[Supplied material — start]
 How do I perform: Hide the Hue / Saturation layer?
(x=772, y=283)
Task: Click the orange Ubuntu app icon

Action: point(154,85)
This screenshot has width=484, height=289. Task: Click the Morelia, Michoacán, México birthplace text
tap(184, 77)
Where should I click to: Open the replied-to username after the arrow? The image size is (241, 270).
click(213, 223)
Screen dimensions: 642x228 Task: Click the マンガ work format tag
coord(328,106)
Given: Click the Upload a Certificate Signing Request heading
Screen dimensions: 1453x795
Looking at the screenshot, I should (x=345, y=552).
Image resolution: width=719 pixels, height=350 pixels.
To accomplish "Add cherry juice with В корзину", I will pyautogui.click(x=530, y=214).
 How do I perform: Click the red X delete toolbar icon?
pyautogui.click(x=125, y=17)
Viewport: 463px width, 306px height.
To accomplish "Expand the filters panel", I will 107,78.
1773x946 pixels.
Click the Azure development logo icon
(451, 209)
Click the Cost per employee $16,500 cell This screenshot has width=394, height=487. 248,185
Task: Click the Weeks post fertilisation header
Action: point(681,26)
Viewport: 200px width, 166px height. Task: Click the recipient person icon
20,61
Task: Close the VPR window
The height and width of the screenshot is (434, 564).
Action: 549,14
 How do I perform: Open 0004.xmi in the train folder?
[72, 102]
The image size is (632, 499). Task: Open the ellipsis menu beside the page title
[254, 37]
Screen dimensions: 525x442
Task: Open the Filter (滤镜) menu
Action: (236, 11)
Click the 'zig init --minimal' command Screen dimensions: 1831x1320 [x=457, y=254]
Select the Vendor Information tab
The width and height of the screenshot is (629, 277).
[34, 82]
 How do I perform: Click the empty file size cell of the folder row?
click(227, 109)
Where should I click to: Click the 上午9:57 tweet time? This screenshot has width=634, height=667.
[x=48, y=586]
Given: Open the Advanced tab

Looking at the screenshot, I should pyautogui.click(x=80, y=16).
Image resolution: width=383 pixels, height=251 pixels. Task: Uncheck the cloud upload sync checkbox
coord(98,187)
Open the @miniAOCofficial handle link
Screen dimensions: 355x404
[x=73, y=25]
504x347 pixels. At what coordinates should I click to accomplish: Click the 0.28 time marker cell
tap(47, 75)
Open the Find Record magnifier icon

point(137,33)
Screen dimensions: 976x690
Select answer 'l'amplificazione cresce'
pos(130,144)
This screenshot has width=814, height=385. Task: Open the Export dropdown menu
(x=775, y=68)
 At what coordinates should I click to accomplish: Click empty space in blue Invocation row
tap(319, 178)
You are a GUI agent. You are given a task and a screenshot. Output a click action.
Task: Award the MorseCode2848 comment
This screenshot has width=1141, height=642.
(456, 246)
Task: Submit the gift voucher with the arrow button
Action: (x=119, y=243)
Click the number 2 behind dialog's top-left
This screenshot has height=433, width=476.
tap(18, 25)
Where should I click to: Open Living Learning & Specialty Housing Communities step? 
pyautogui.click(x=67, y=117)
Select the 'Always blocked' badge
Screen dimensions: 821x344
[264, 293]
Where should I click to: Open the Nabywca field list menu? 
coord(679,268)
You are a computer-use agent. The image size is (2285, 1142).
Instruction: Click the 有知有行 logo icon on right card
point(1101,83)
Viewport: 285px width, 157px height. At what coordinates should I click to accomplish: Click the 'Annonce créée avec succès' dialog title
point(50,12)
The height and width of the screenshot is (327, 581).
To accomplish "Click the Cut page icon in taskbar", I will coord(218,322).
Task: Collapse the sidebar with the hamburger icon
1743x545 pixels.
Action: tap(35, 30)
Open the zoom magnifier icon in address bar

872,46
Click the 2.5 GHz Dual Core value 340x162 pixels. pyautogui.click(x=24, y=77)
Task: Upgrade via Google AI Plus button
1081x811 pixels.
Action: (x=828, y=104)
[Supplied material — finish]
- Work request:
Mind each word and retype the entire listing above.

- Exercise result:
 How do I perform: Hide the Hue / Saturation layer?
(x=772, y=283)
Task: Click the orange Ubuntu app icon

Action: point(154,85)
This screenshot has width=484, height=289. Task: Click the Morelia, Michoacán, México birthplace text
tap(184, 77)
Where should I click to: Open the replied-to username after the arrow? The image size is (241, 270).
click(213, 223)
Screen dimensions: 642x228 Task: Click the マンガ work format tag
coord(328,106)
Given: Click the Upload a Certificate Signing Request heading
Screen dimensions: 1453x795
Looking at the screenshot, I should (x=345, y=552).
Image resolution: width=719 pixels, height=350 pixels.
To accomplish "Add cherry juice with В корзину", I will pyautogui.click(x=530, y=214).
 How do I perform: Click the red X delete toolbar icon?
pyautogui.click(x=125, y=17)
Viewport: 463px width, 306px height.
To accomplish "Expand the filters panel", I will 107,78.
1773x946 pixels.
Click the Azure development logo icon
(451, 209)
Click the Cost per employee $16,500 cell This screenshot has width=394, height=487. 248,185
Task: Click the Weeks post fertilisation header
Action: point(681,26)
Viewport: 200px width, 166px height. Task: Click the recipient person icon
20,61
Task: Close the VPR window
The height and width of the screenshot is (434, 564).
Action: 549,14
 How do I perform: Open 0004.xmi in the train folder?
[72, 102]
The image size is (632, 499). Task: Open the ellipsis menu beside the page title
[254, 37]
Screen dimensions: 525x442
Task: Open the Filter (滤镜) menu
Action: (236, 11)
Click the 'zig init --minimal' command Screen dimensions: 1831x1320 [x=457, y=254]
Select the Vendor Information tab
The width and height of the screenshot is (629, 277).
[34, 82]
 How do I perform: Click the empty file size cell of the folder row?
click(227, 109)
Where should I click to: Click the 上午9:57 tweet time? This screenshot has width=634, height=667.
[x=48, y=586]
Given: Open the Advanced tab

Looking at the screenshot, I should pyautogui.click(x=80, y=16).
Image resolution: width=383 pixels, height=251 pixels. Task: Uncheck the cloud upload sync checkbox
coord(98,187)
Open the @miniAOCofficial handle link
Screen dimensions: 355x404
[x=73, y=25]
504x347 pixels. At what coordinates should I click to accomplish: Click the 0.28 time marker cell
tap(47, 75)
Open the Find Record magnifier icon

point(137,33)
Screen dimensions: 976x690
Select answer 'l'amplificazione cresce'
pos(130,144)
This screenshot has width=814, height=385. Task: Open the Export dropdown menu
(x=775, y=68)
 At what coordinates should I click to accomplish: Click empty space in blue Invocation row
tap(319, 178)
You are a GUI agent. You are given a task and a screenshot. Output a click action.
Task: Award the MorseCode2848 comment
This screenshot has width=1141, height=642.
(456, 246)
Task: Submit the gift voucher with the arrow button
Action: (x=119, y=243)
Click the number 2 behind dialog's top-left
This screenshot has height=433, width=476.
tap(18, 25)
Where should I click to: Open Living Learning & Specialty Housing Communities step? 
pyautogui.click(x=67, y=117)
Select the 'Always blocked' badge
Screen dimensions: 821x344
[264, 293]
Where should I click to: Open the Nabywca field list menu? 
coord(679,268)
You are a computer-use agent. The image size is (2285, 1142).
Instruction: Click the 有知有行 logo icon on right card
point(1101,83)
Viewport: 285px width, 157px height. At what coordinates should I click to accomplish: Click the 'Annonce créée avec succès' dialog title
point(50,12)
The height and width of the screenshot is (327, 581).
To accomplish "Click the Cut page icon in taskbar", I will coord(218,322).
Task: Collapse the sidebar with the hamburger icon
1743x545 pixels.
Action: tap(35, 30)
Open the zoom magnifier icon in address bar

872,46
Click the 2.5 GHz Dual Core value 340x162 pixels. pyautogui.click(x=24, y=77)
Task: Upgrade via Google AI Plus button
1081x811 pixels.
Action: (x=828, y=104)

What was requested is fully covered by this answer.